Here some of the known limitations/restrictions:

  • All fields of a struct that are not Go built-ins are assumed (optimistically) to have been seen by the code generator in another file. The generator will output a warning if it can't resolve an identifier in the file, or if it ignores an exported field. The generated code will fail to compile if you encounter this issue, so it shouldn't catch you by surprise.
  • Like most serializers, chan and func fields are ignored, as well as non-exported fields.
  • Methods are only generated for struct definitions. Chances are that we will keep things this way.
  • Encoding of interface{} is limited to built-ins or types that have explicit encoding methods.
  • Maps must have string keys. This is intentional (as it preserves JSON interop.) Although non-string map keys are not forbidden by the MessagePack standard, many serializers impose this restriction. (It also means any well-formed struct can be de-serialized into a map[string]interface{}.) The only exception to this rule is that the deserializers will allow you to read map keys encoded as bin types, due to the fact that some legacy encodings permitted this. (However, those values will still be cast to Go strings, and they will be converted to str types when re-encoded. It is the responsibility of the user to ensure that map keys are UTF-8 safe in this case.) The same rules hold true for JSON translation.
  • All variable-length objects (maps, strings, arrays, extensions, etc.) cannot have more than (1<<32)-1 elements.
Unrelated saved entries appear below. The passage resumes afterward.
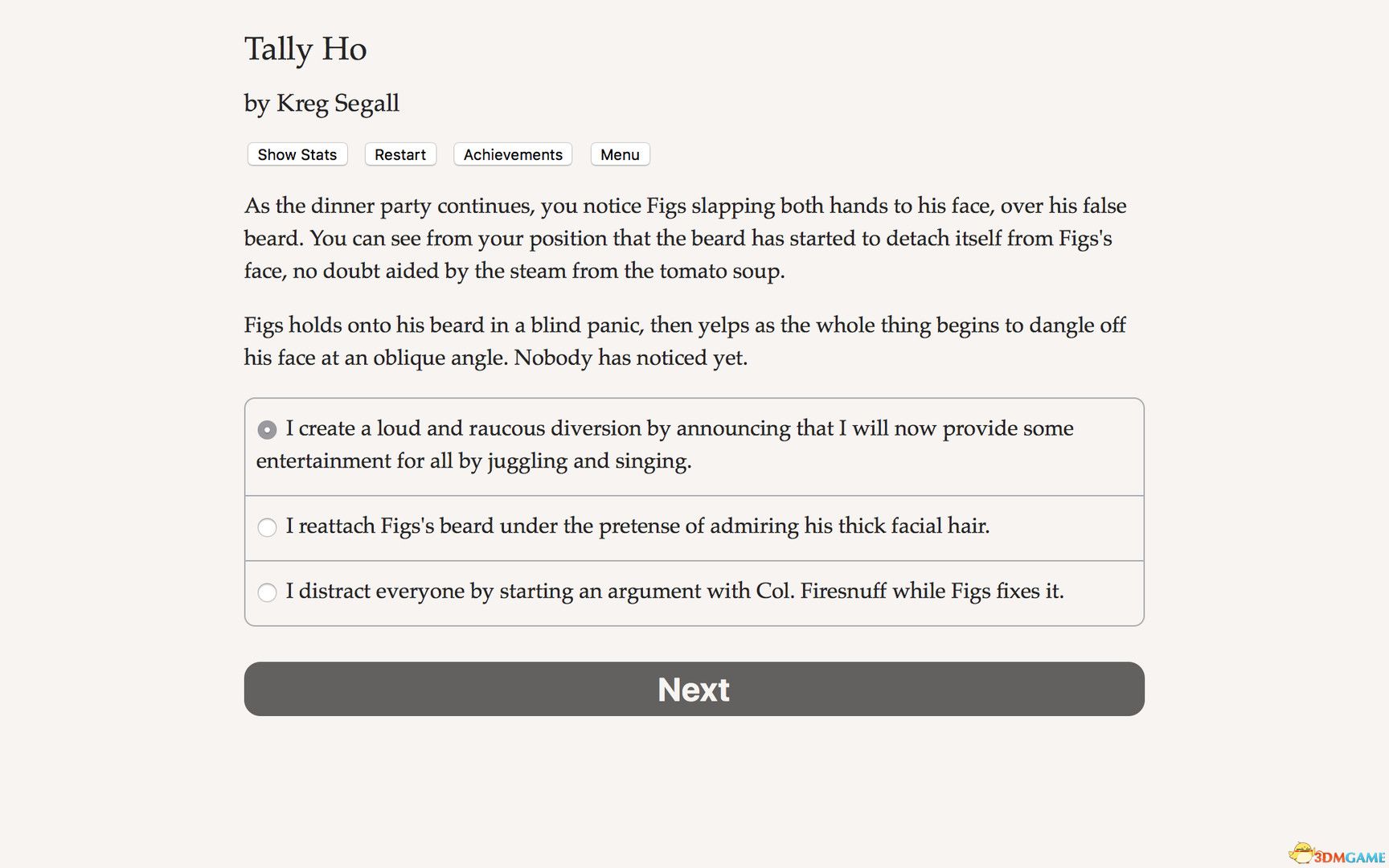Click the empty radio circle beside beard option

[266, 527]

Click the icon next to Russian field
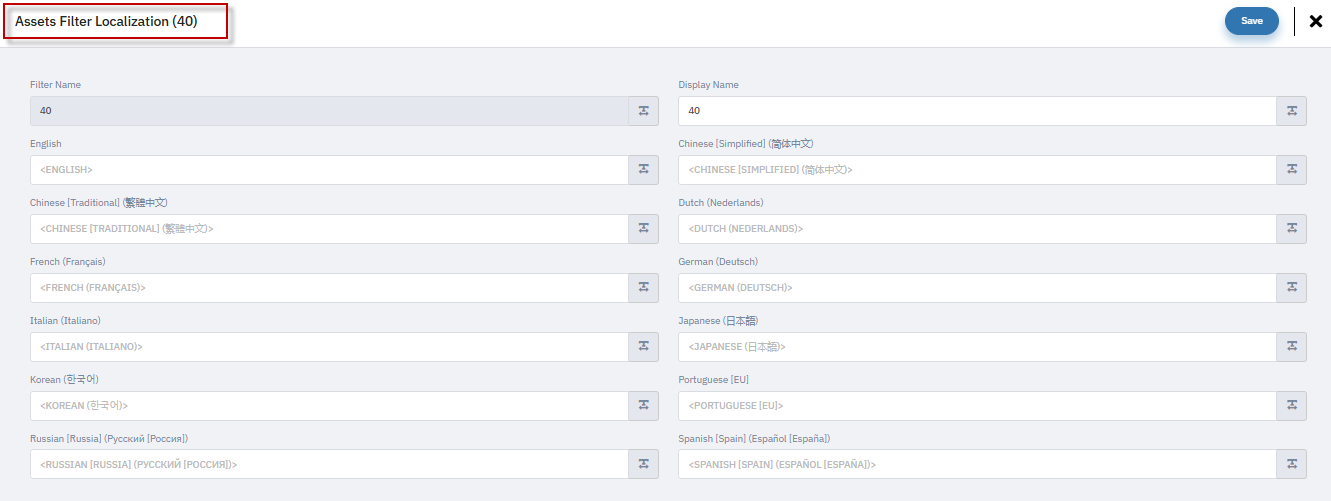pyautogui.click(x=643, y=464)
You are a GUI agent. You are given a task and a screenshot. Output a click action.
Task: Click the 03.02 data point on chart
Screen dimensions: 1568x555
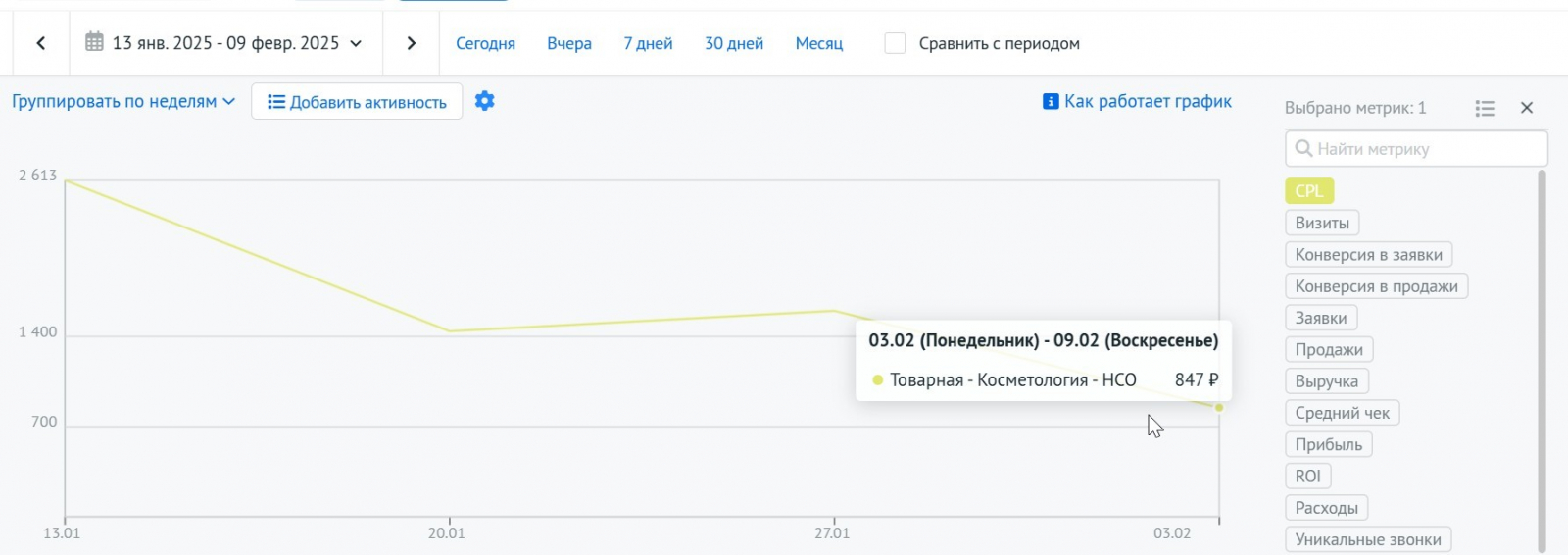1219,407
If the output compiles, then there's a pretty good chance things are fine. (Plus, we generate tests for you.) Please, please, please file an issue if you think the generator is writing broken code.

Performance

If you like benchmarks, we're the fastest and lowest-memory-footprint round-trip serializer for Go in this test.

As one might expect, the generated methods that deal with []byte are faster, but the io.Reader/Writer methods are generally more memory-efficient for large (> 2KB) objects. As always, benchmark for your particular use case.